Читать «Свет в августе» онлайн - страница 230

Уильям Катберт Фолкнер

То был третий призрак. С этим призраком ребенок («И сам тогда – ничуть не лучше призрака», – думает сейчас этот ребенок перед гаснущим окном) разговаривал о духе. Говорили без устали: ребенок – увлеченно, с полувосторгом-полуужасом, а старуха – с задумчивой и яростной скорбью и гордостью. Но ребенку это казалось просто тихим содроганием восторга. Он не видел ничего ужасного в том, что дед его, как ему говорили, «убивал людей сотнями», или в том, что негр Помп погиб, пытаясь убить человека. Ничего жуткого – потому что они были только духами, никогда не виданными во плоти, героическими, простыми и пылкими; отец же, которого он знал и боялся, – призраком, который никогда не умрет. «Поэтому, – думает он, – неудивительно, что я перепрыгнул через поколение. Неудивительно, что у меня не было отца и что я уже умер однажды ночью, за двадцать лет до того, как появился на свет. И что единственное для меня спасение – вернуться умирать туда, где моя жизнь прекратилась раньше, чем началась».

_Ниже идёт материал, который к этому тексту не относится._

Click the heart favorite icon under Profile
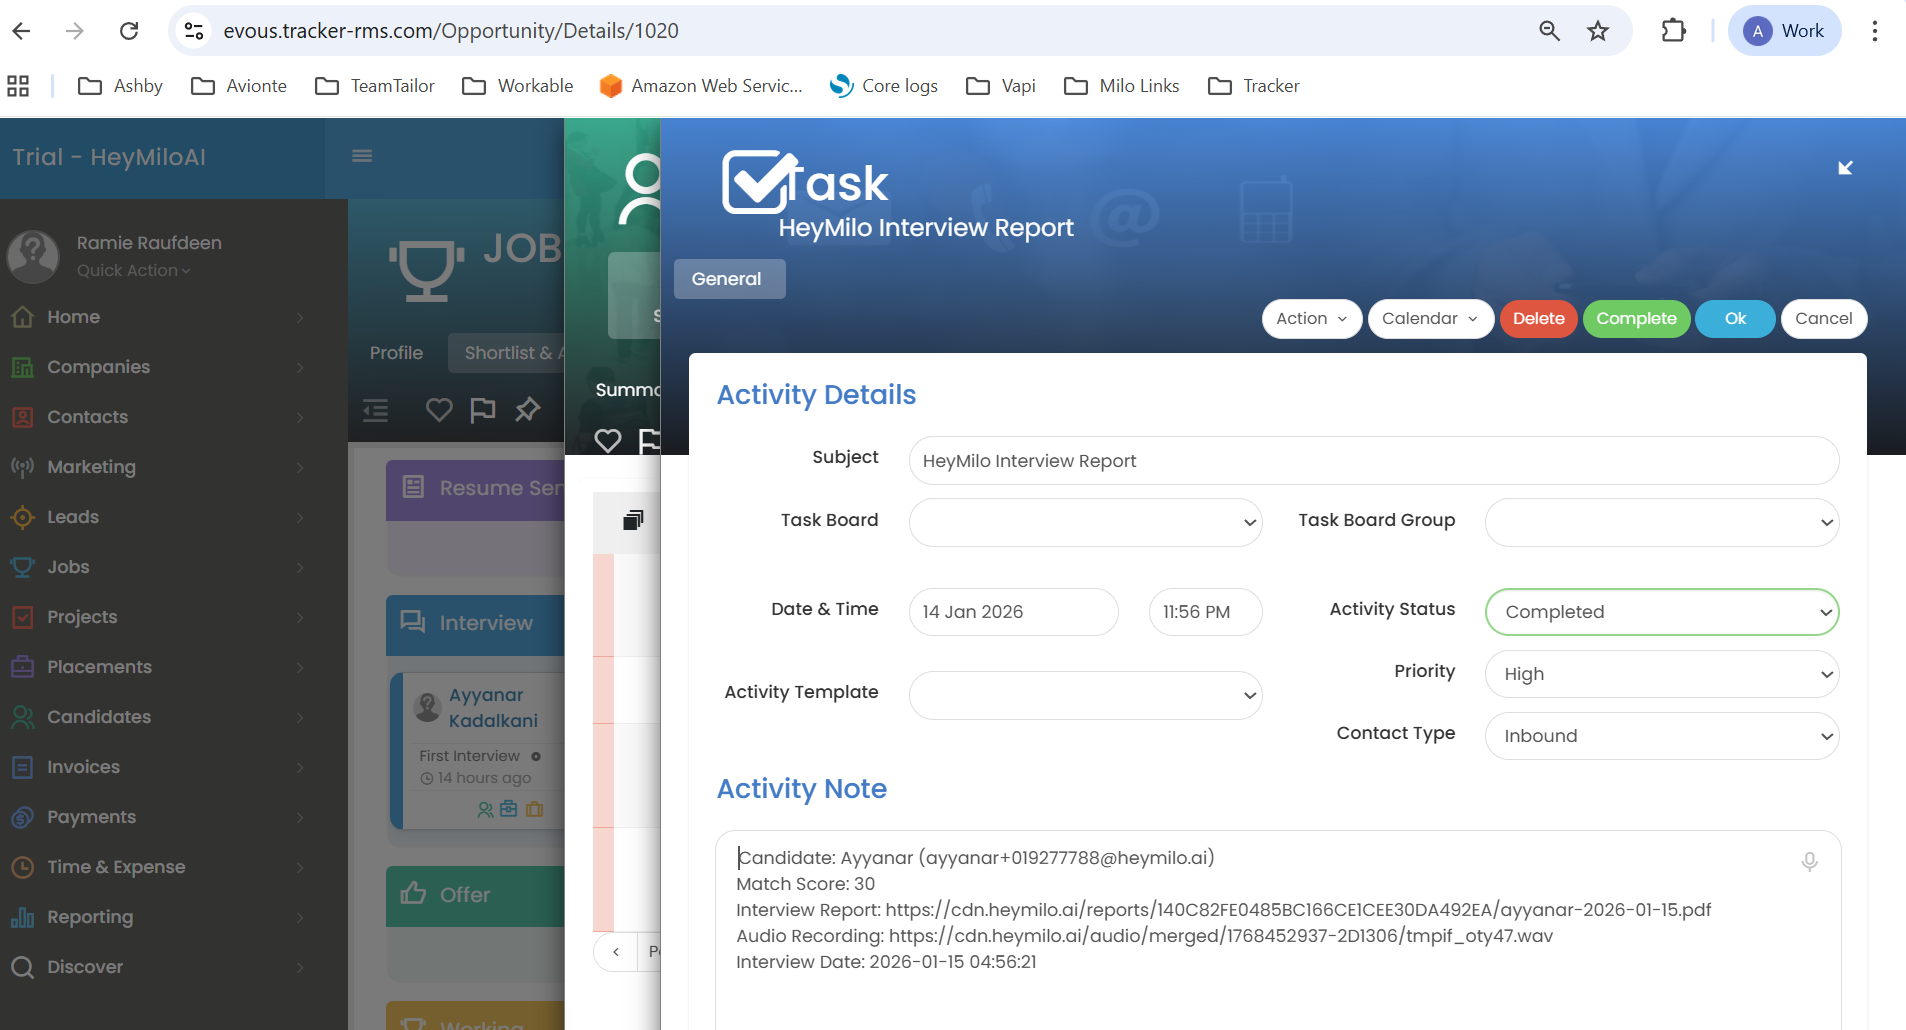This screenshot has height=1030, width=1906. coord(439,409)
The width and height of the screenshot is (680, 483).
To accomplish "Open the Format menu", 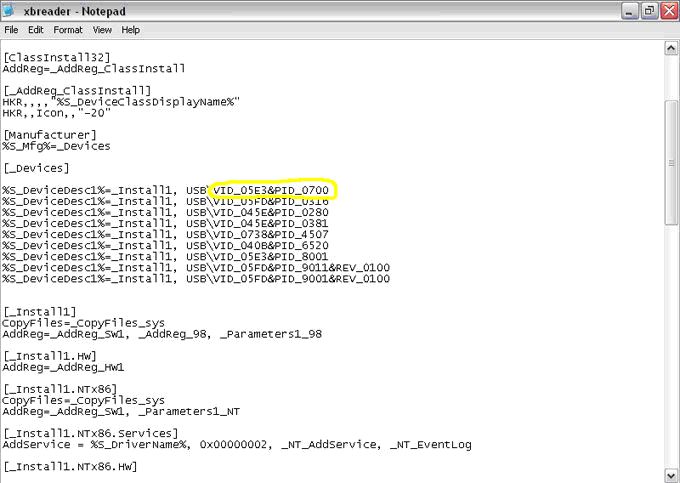I will coord(68,30).
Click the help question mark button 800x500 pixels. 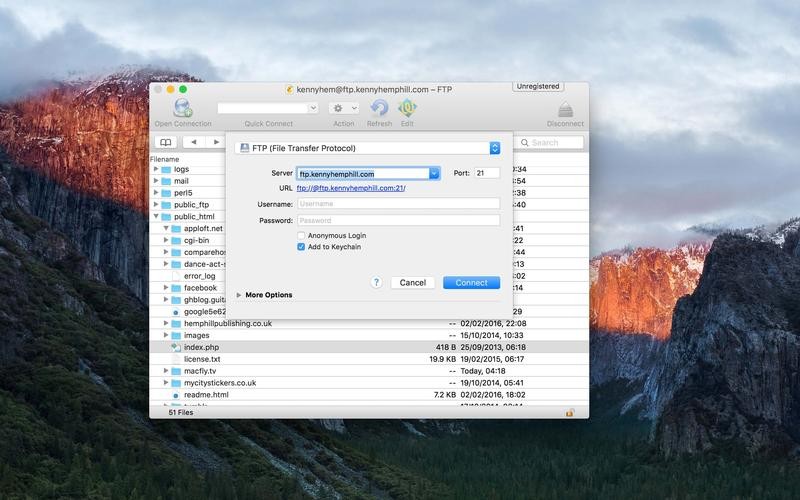[376, 283]
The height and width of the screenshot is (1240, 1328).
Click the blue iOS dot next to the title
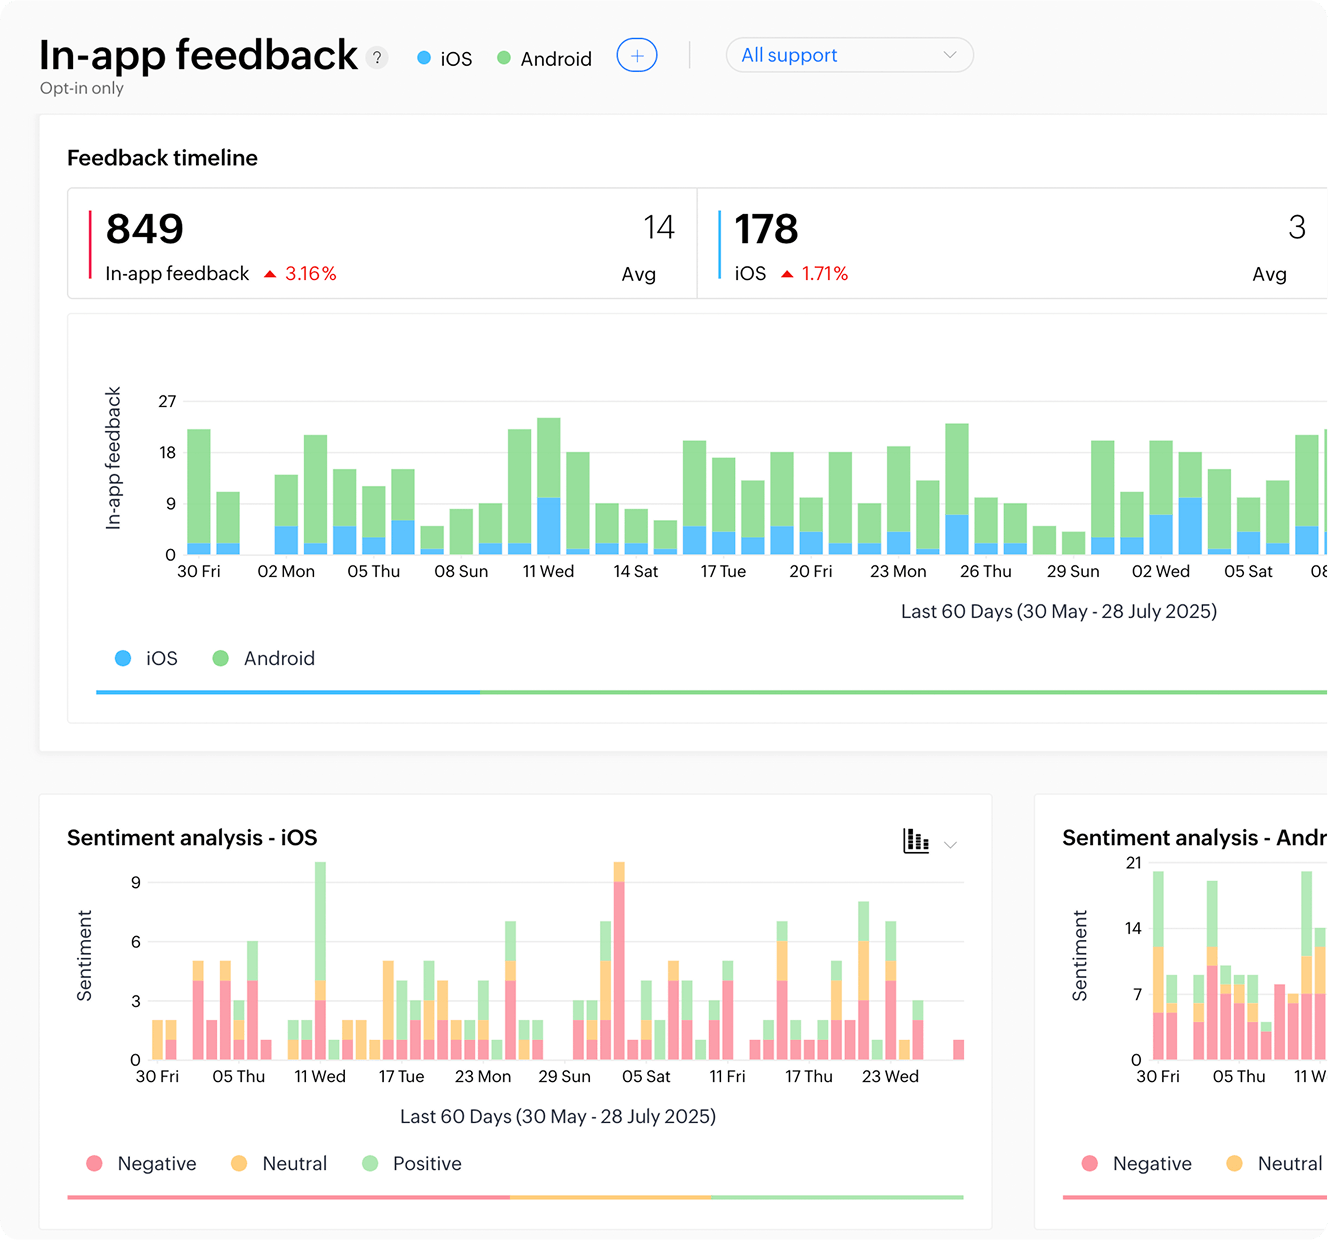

Поступив в семинарию, он часто думал о том, как расскажет это им, старшим, возвышенным и освященным людям, решавшим судьбы церкви, которой он добровольно себя отдал. Как он пойдет к ним и скажет: «Слушайте. Господь должен призвать меня в Джефферсон, потому что там кончилась моя жизнь, была остановлена пулей, в седле, на скаку, ночью на джефферсонской улице, за двадцать лет до того, как зачалась». Первое время он думал, что сможет это сказать. Верил, что они поймут. Ведь он пришел к ним, избрал церковную стезю – ради этой цели. Но этим вера его не исчерпывалась. Он верил и в церковь, во все, что от нее ветвилось и ею пробуждалось. Верил со спокойной радостью, что если есть на свете убежище, то это церковь; что если правда может жить нагой, без стыда и боязни, то – в семинарии. Когда он верил, что обрел призвание, его будущая жизнь представлялась ему незыблемой, во всех отношениях совершенной и невозмутимой, подобно чистой классической вазе, такая жизнь, где дух может родиться сызнова, укрытый от житейских бурь, и так же умереть – в покое, под далекий шум бессильного ветра, расставшись лишь с горстью истлевшего праха. Вот что значило слово «семинария»: тихие и надежные стены, где стесненный покровами озабоченный дух вновь обучится безмятежности, чтобы без ужаса и тревоги созерцать свою наготу.

«Но в мире много есть того, что нашей правде и не снилось», – мысленно перефразирует он, не насмешливо, не шутливо, однако и не без насмешки, не без шутливости, – спокойно. В сгущающемся сумраке его забинтованная голова как будто растет, становясь все призрачней. «Не снилось», – повторяет он про себя и думает: для того, наверно, и дана человеку изобретательность, чтобы в переломные минуты он мог измыслить образы и звуки, которые оградят его от правды. В одной ошибке ему по крайней мере не пришлось раскаиваться – он не открылся старшим. Не проучившись и года, он понял, какая это будет глупость. Больше того, хуже того: поняв это, он не потерял, а, наоборот, приобрел что-то, от чего-то спасся. И это приобретение окрасило сам лик и характер любви.